# [WORK TASK]
Report back every line in the data that includes the string "agent".
(Beginning of SUPPLIED MATERIAL)
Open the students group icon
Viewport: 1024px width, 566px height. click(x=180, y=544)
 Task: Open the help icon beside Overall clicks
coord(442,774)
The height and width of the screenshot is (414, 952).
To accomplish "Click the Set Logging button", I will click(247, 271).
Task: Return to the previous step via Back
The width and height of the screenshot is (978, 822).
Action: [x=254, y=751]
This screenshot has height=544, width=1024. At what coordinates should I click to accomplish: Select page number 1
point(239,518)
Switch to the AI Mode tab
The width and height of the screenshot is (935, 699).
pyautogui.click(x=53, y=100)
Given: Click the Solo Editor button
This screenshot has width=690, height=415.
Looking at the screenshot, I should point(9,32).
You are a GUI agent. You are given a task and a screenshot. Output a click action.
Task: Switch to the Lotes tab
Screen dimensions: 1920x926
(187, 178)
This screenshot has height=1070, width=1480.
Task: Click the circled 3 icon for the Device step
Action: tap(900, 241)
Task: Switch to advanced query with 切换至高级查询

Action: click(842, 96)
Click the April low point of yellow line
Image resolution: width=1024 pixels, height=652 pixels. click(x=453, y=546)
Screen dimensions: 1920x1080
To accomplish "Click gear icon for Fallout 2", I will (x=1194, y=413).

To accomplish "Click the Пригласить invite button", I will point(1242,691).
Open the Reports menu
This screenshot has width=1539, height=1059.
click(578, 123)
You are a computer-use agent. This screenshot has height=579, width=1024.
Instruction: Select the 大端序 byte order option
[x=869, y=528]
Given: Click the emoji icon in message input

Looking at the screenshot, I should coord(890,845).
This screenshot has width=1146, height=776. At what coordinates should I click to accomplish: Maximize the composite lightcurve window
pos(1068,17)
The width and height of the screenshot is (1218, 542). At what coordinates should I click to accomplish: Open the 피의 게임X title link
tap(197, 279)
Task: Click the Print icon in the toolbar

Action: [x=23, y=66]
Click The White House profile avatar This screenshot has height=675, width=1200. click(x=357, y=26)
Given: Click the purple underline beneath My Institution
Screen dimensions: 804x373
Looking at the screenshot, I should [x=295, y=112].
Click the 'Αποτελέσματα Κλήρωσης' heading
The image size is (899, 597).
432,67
(End of SUPPLIED MATERIAL)
# [REPLY]
You are a GUI agent. You are given a task and a screenshot. Output a click action.
You are a computer-use agent. This screenshot has height=579, width=1024.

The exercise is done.